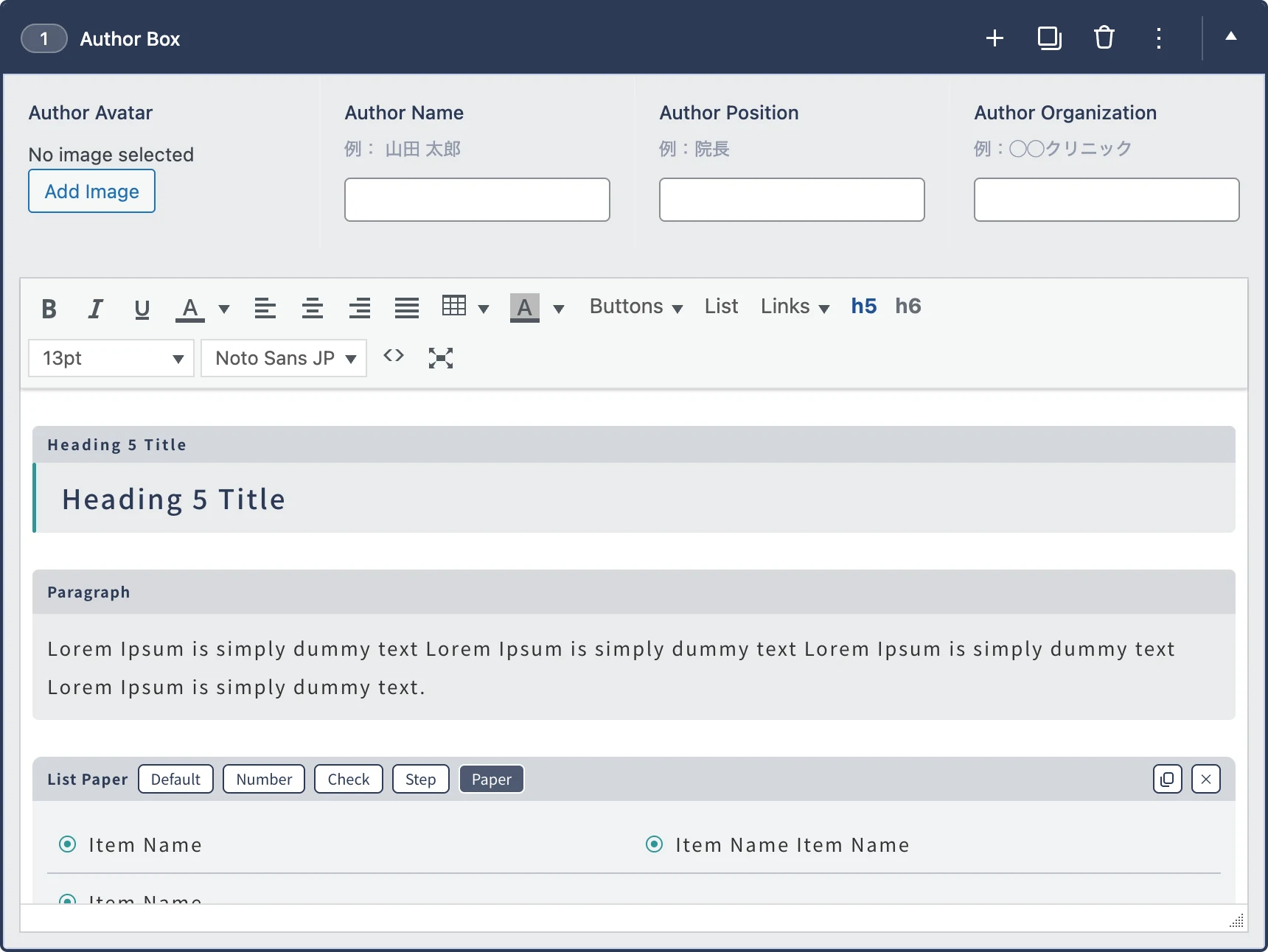The height and width of the screenshot is (952, 1268).
Task: Open the 13pt font size dropdown
Action: click(x=111, y=358)
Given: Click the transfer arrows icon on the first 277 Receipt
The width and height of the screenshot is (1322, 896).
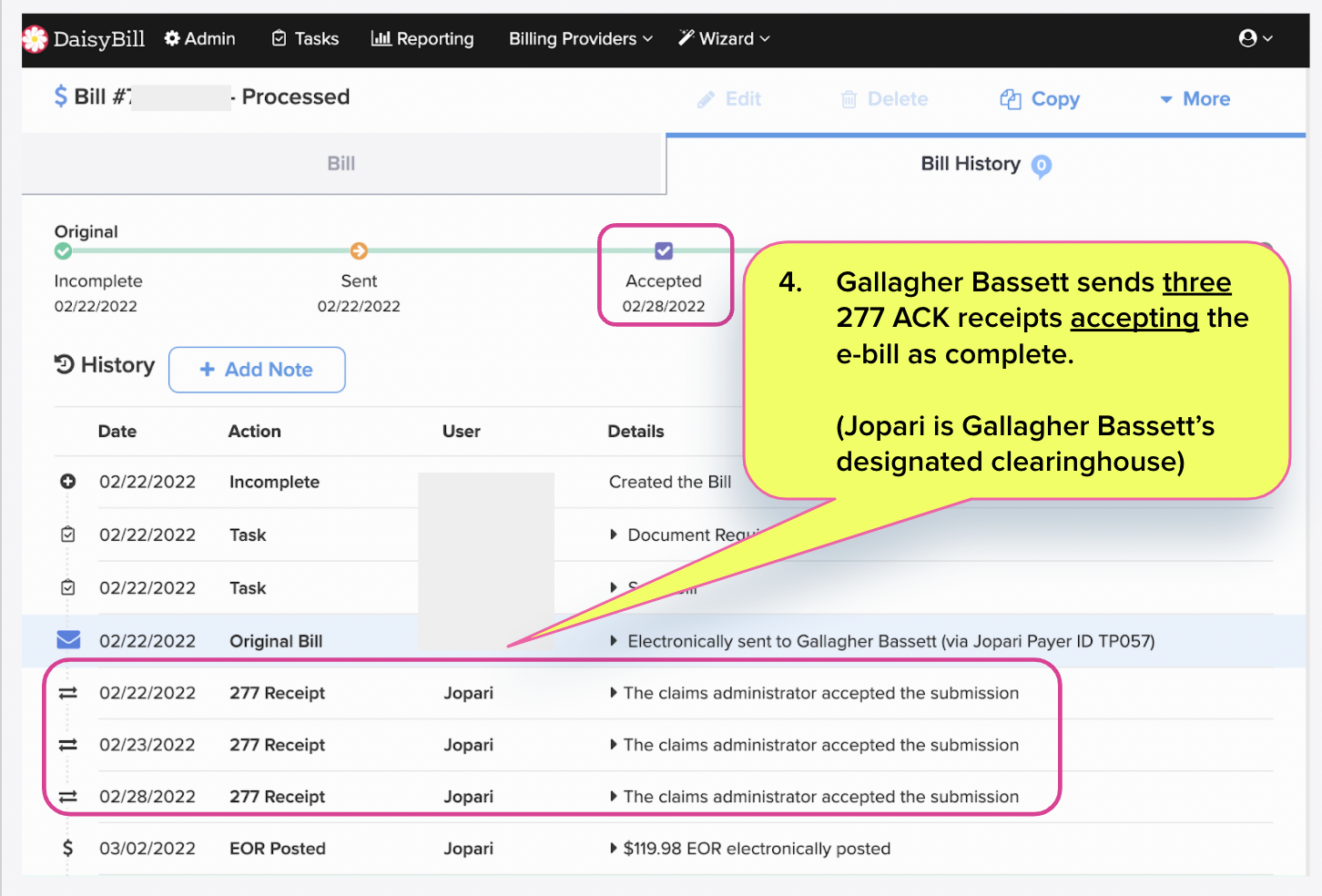Looking at the screenshot, I should (x=67, y=692).
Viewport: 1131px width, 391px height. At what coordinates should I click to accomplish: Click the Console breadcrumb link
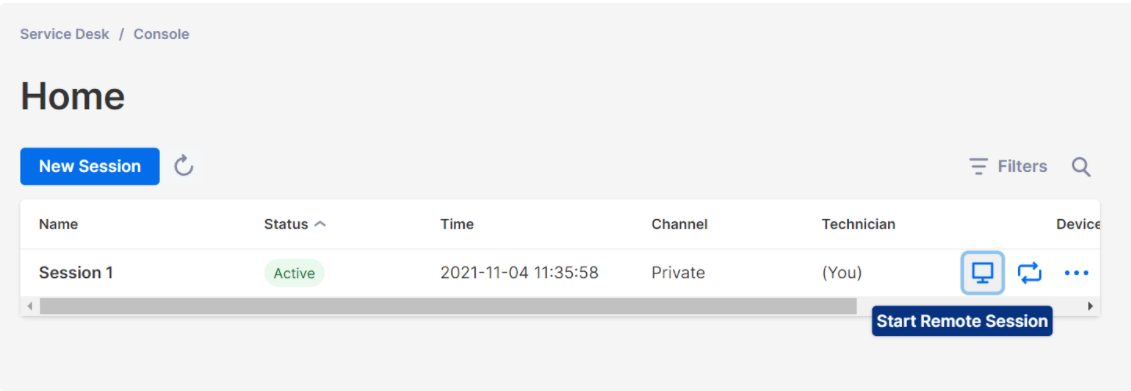coord(162,34)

========================================

TASK PROMPT >> Please restate word for word the lines above, starting with the line that holds "Given: Click the" and ending with the final line of the records, while leaving out pictures.

EXPECTED ANSWER >>
Given: Click the transfer arrows icon on the first 277 Receipt
The width and height of the screenshot is (1322, 896).
Looking at the screenshot, I should (x=67, y=692).
Viewport: 1131px width, 391px height. At what coordinates should I click to accomplish: Click the Console breadcrumb link
coord(162,34)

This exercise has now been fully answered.